- **AIM OF THE TASK**
Go through the entries below. Copy each line in which "Office" appears.

──────── DATA FOR REVIEW

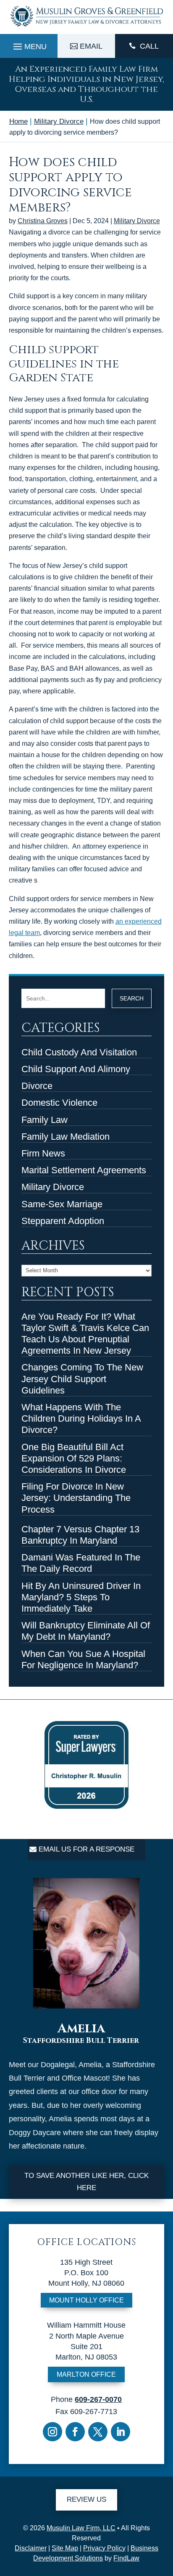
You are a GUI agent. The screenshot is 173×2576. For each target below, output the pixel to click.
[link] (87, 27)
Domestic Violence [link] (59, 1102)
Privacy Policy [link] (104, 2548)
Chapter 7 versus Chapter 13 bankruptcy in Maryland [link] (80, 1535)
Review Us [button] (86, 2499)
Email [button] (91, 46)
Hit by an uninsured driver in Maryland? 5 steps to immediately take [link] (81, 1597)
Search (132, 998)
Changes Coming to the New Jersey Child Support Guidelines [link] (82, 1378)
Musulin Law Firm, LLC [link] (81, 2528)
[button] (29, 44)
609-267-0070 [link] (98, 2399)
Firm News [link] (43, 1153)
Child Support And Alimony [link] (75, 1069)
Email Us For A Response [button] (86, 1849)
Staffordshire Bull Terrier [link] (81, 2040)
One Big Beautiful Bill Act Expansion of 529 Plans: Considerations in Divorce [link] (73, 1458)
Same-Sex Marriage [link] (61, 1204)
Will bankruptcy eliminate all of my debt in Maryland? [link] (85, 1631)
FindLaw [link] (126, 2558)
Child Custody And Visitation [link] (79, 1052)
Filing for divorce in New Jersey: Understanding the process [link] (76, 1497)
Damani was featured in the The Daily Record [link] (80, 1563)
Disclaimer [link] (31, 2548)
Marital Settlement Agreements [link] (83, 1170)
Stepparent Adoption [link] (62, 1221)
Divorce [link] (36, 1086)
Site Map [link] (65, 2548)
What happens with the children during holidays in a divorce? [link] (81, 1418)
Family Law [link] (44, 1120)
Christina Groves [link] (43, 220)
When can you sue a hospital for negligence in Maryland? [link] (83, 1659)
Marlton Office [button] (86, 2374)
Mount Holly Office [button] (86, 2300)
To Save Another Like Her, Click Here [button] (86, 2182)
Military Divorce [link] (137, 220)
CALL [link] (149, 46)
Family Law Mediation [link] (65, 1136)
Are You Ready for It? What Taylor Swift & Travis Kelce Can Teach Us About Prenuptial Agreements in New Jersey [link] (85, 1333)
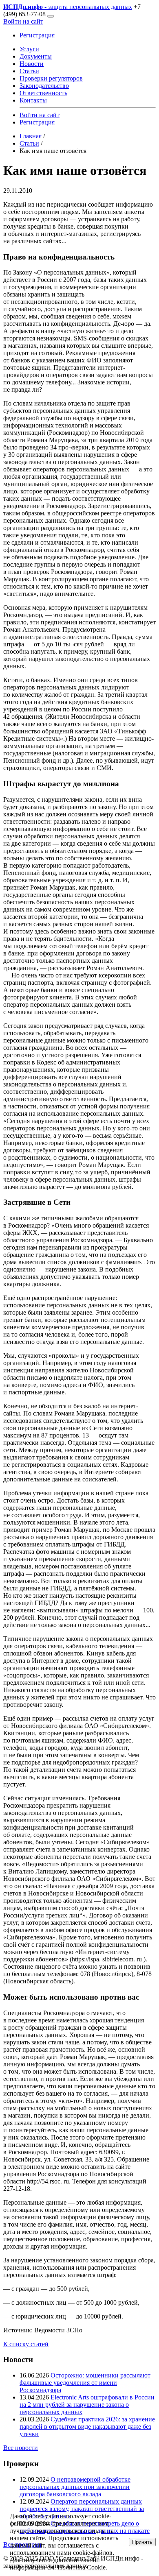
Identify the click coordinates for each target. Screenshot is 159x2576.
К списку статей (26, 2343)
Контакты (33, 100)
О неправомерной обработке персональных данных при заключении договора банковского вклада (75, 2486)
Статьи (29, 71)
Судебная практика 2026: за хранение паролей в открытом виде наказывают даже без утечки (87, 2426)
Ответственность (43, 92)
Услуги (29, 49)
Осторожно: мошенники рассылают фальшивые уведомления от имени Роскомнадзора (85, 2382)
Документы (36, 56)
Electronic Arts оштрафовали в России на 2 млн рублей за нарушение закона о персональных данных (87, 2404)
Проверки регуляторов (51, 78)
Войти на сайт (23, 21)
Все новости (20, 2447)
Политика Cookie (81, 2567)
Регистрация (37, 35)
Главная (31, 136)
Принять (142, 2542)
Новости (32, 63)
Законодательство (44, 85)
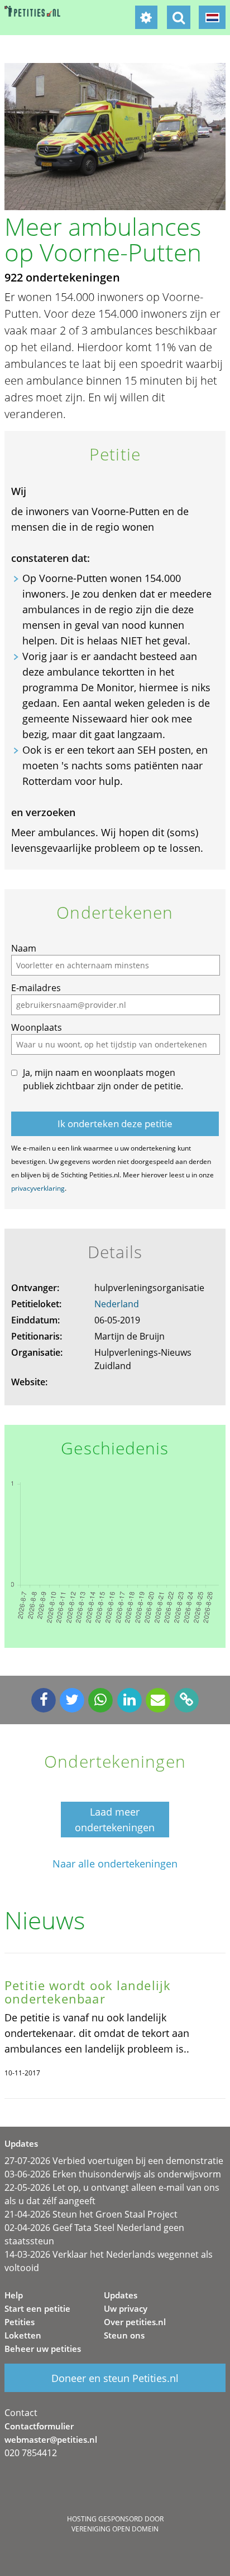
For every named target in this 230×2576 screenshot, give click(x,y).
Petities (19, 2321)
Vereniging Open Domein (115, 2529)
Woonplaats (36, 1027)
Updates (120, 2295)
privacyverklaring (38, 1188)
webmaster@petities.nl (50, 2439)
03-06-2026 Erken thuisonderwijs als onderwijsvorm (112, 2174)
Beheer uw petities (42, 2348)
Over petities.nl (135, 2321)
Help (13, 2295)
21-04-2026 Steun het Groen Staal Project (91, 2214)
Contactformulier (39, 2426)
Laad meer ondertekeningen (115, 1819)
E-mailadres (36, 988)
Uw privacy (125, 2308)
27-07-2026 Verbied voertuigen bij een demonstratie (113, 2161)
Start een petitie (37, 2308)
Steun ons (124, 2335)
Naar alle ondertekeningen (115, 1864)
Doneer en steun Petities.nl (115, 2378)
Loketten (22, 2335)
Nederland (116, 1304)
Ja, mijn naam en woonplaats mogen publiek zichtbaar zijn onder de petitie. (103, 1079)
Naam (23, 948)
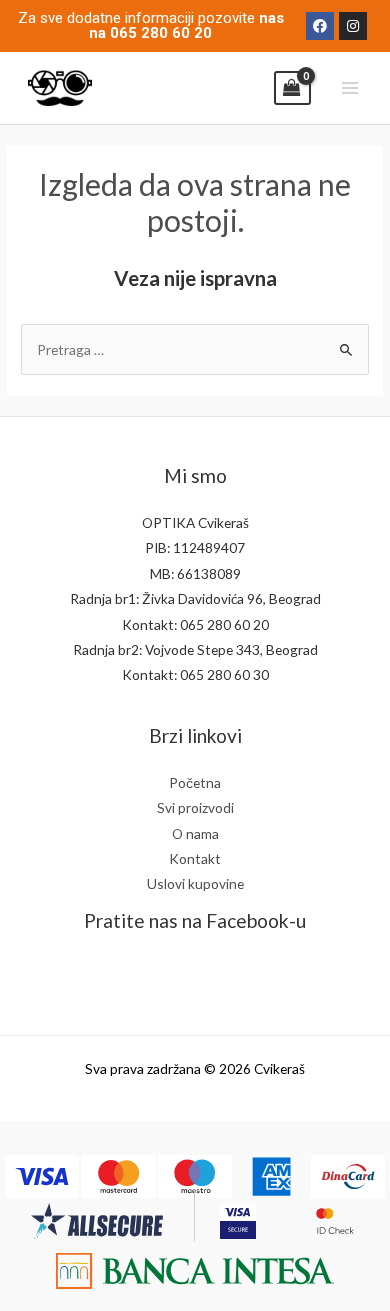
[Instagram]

────────────────

- **ANSWER SPACE**
Marlton Office [button] (86, 2374)
Mount Holly Office [button] (86, 2300)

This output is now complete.